• [WHAT IS EXPECTED] Find each line of the material below that contains the string "height" and copy those lines in full. Case counts.

• [EXTRACTED INFORMATION]
* start *

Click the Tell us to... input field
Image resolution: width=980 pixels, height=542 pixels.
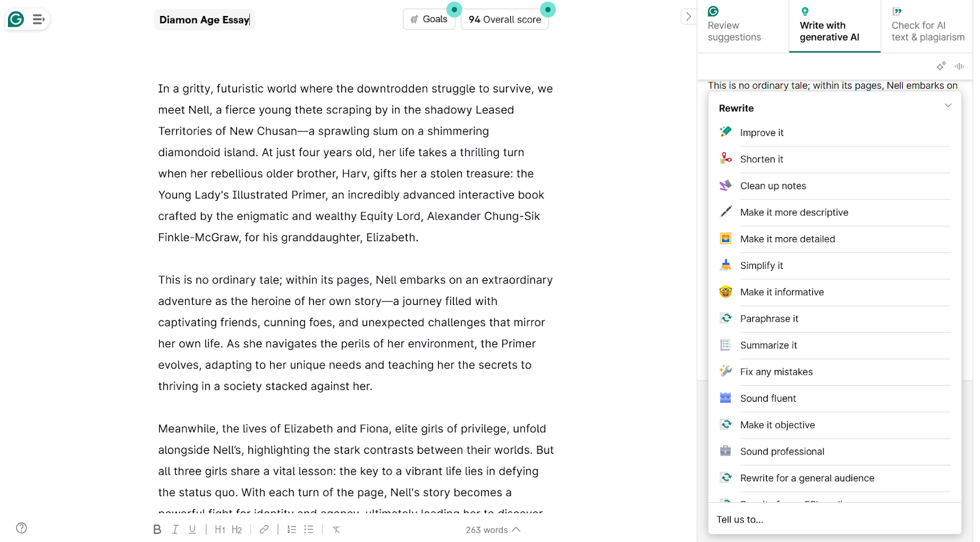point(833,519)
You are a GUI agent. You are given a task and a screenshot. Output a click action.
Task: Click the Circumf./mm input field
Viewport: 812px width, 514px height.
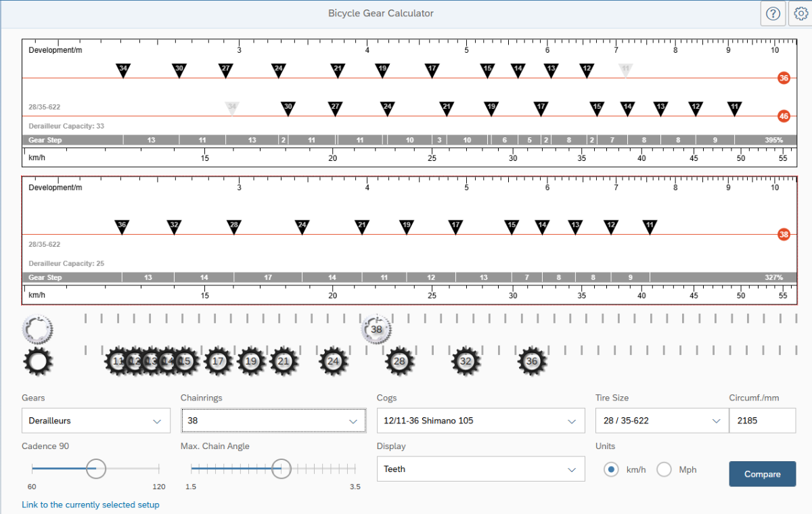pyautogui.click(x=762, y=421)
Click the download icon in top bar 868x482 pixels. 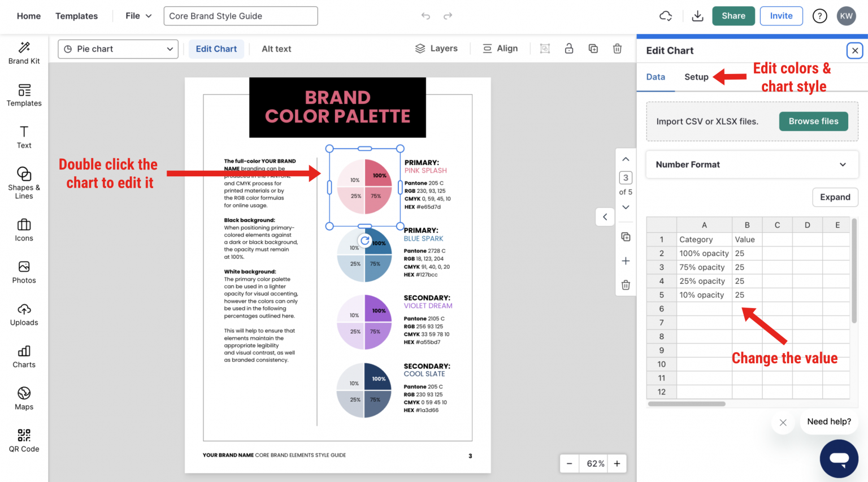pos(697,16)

* end *

• [SOLVED PROBLEM]
Image resolution: width=980 pixels, height=542 pixels.
Viewport: 812px width, 514px height.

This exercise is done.